In a surreal segment aired on France Inter, journalist Léa Salamé flippantly suggested a grotesque “exchange”: trading the 9,000 skulls of Algerian men and women stored in Paris’ Musée de l’Homme for the supposed “liberation” of the controversial writer Boualem Sansal. This offhand remark, delivered with alarming nonchalance, betrays a profound ignorance of colonial history, a troubling contempt for Algerian memory, and an indecency that demands condemnation.

When ‘Humor’ Becomes an Insult to the Dead
What does such a suggestion truly signify? That even in death, decapitated and displaced, Algerian bodies may still be used as bargaining chips? That a mutilated national memory can be reduced to a rhetorical device in a radio broadcast? Behind this tasteless comment lies an unspeakable idea: the remains of anti-colonial resistance fighters, displayed as trophies by a former empire, are still treated as negotiable objects of French discretion.
A Colonial Memory Still Denied
The 9,000 skulls in question are not mere anthropological artifacts. They are the last remains of women and men who resisted French colonization — many beheaded and shipped to France as macabre souvenirs. Their restitution is not a symbolic gesture; it is a moral and historical obligation. It is not up for debate, much less exchange.
Writer Xavier Le Clerc, also speaking on France Inter, reminded listeners of a horrifying historical fact: in the 19th century, the French army used the bones of Algerians — along with those of animals — in large furnaces to bleach sugar beet molasses. Emir Abdelkader, the Algerian leader and theologian, condemned the act at the time, describing it as a form of cannibalism. That such a revelation was followed by a glib “proposal” from a French journalist is a chilling illustration of moral blindness.

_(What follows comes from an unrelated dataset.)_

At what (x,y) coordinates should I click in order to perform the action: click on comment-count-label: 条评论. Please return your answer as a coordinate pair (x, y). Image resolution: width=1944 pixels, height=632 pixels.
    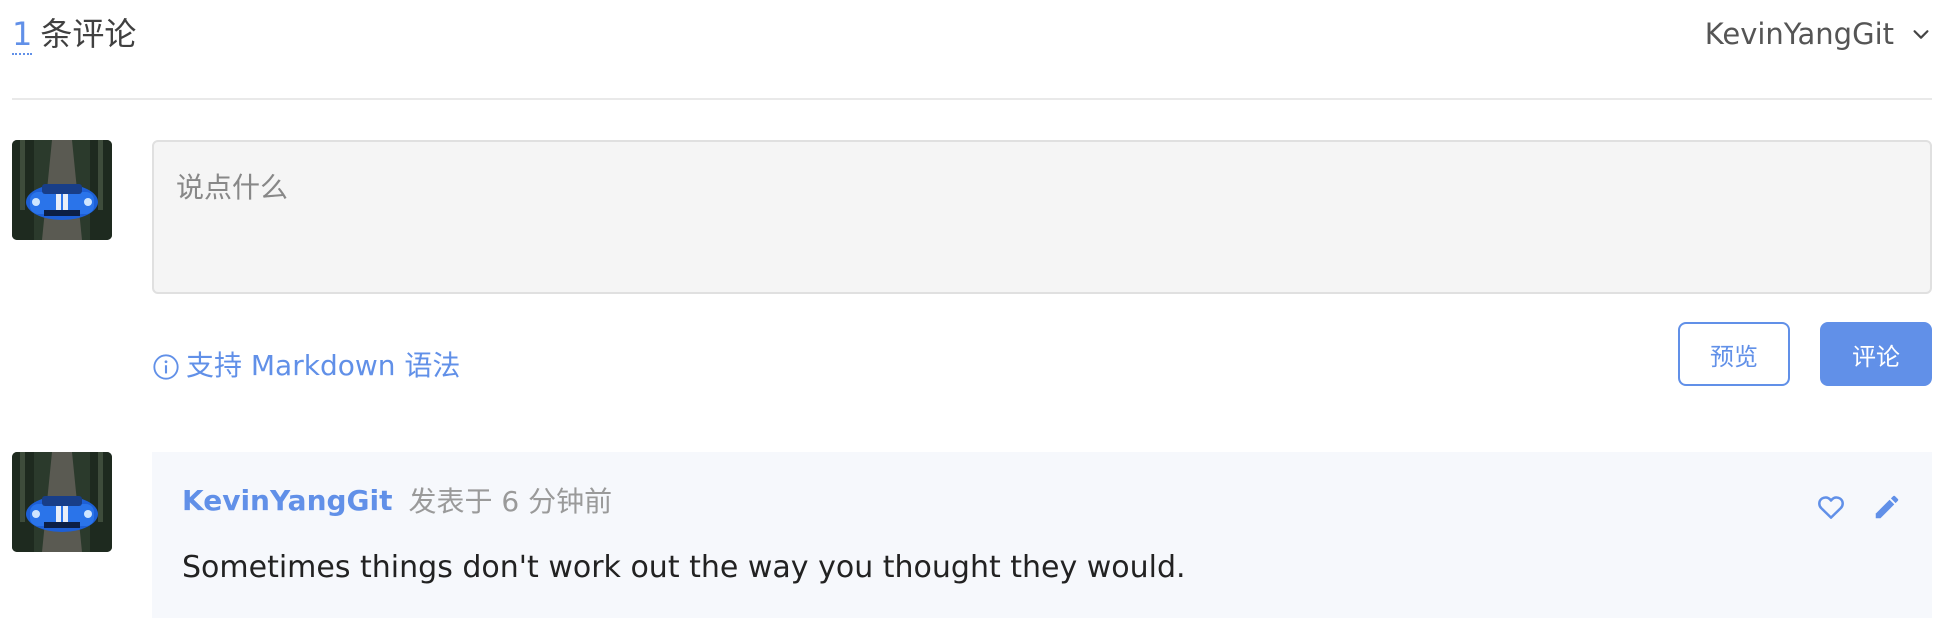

Boualem Sansal: A Writer or a Pretext?
Boualem Sansal, the writer at the center of this bizarre suggestion, is no doubt a controversial figure in Algeria — often criticized for his political positions and perceived alignment with neocolonial intellectual circles in France. But regardless of one’s stance on Sansal, the notion of comparing his status to the fate of 9,000 decapitated martyrs is an insult to both logic and justice. Sansal is alive, publishing, and traveling. The skulls in the museum are silent witnesses to one of the darkest chapters of French colonialism.

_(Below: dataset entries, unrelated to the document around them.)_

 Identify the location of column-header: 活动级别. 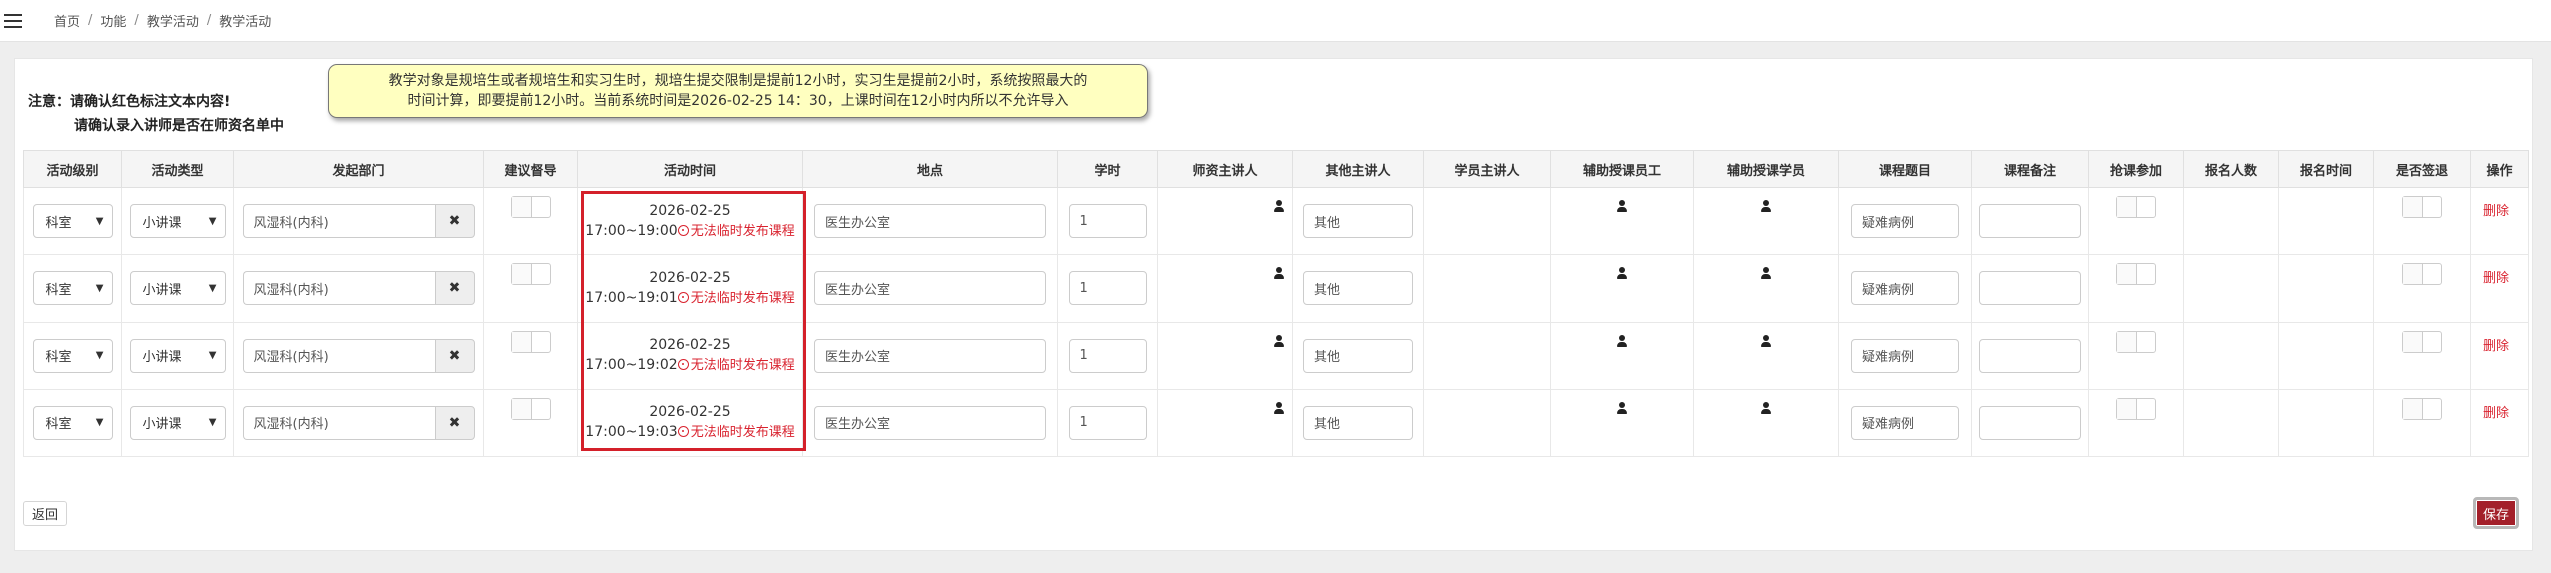
(72, 169).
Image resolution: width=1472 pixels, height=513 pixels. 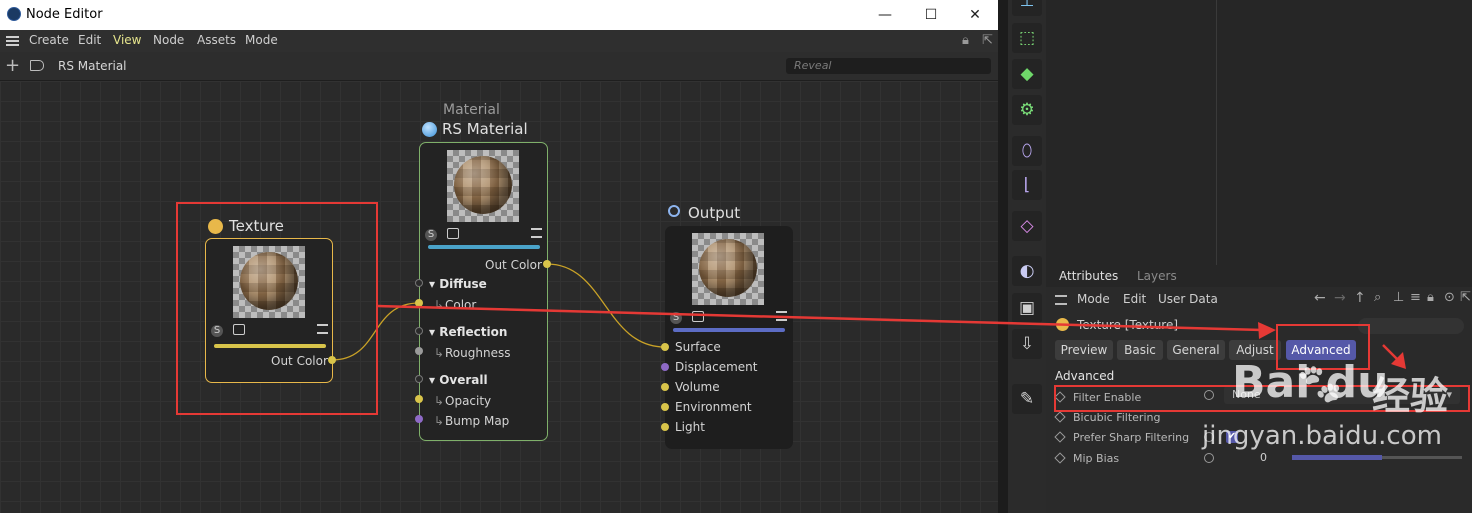 What do you see at coordinates (820, 318) in the screenshot?
I see `annotation-arrow-to-advanced` at bounding box center [820, 318].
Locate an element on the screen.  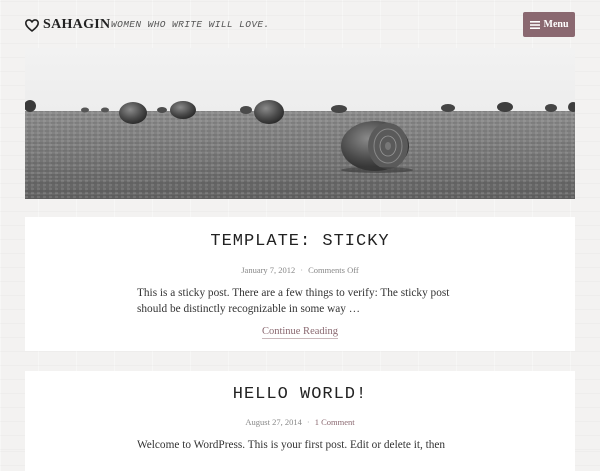
post-meta: August 27, 2014 · 1 Comment is located at coordinates (300, 422).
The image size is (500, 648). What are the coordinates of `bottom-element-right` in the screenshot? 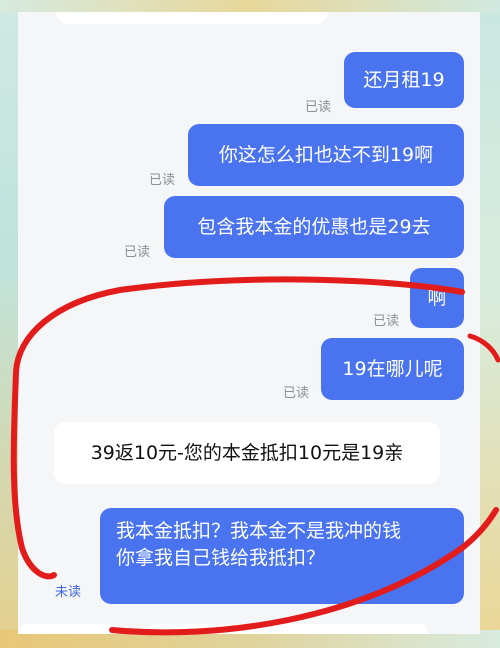 It's located at (288, 629).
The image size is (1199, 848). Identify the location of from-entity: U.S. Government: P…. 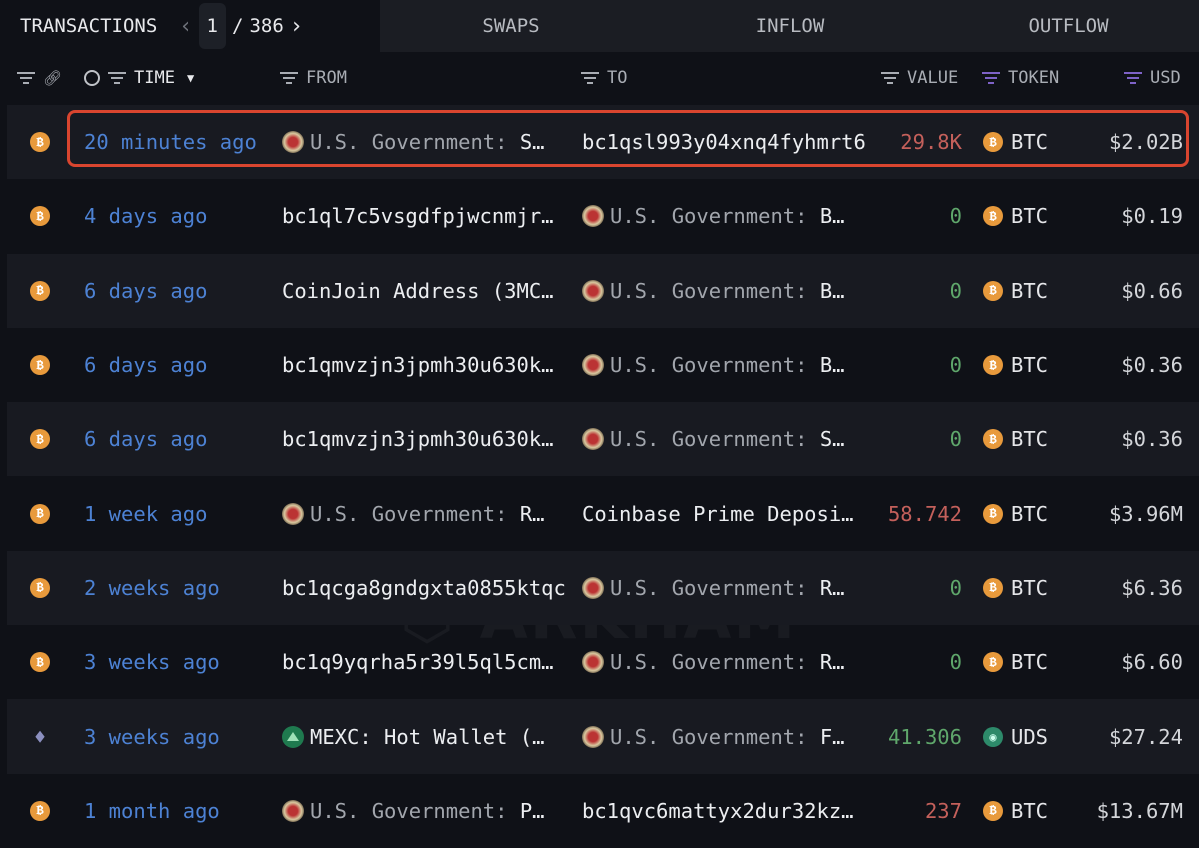
(414, 811).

The Colonial Arrogance Repackaged in 21st-Century Media
What is most disturbing is not only the suggestion itself, but what it reveals: a lingering French arrogance toward Algeria’s trauma. In the eyes of many French elites, Algeria remains a symbolic playground where memory is trivialized, pain is aestheticized, and history is distorted or erased. When Algerians demand justice, they are met with sarcasm, deflection, or disdain.
Conclusion: No Room for Bargaining with Dignity
The 9,000 skulls of Algerians are not tokens for exchange, not tools for political leverage, and certainly not props for media entertainment. They are sacred remains — a testament to the crimes of colonialism and the resistance of a people. France must return them without condition, hesitation, or calculation. True reconciliation begins not with literary debates or radio quips, but with the solemn recognition of past atrocities and the unwavering respect for those who resisted them.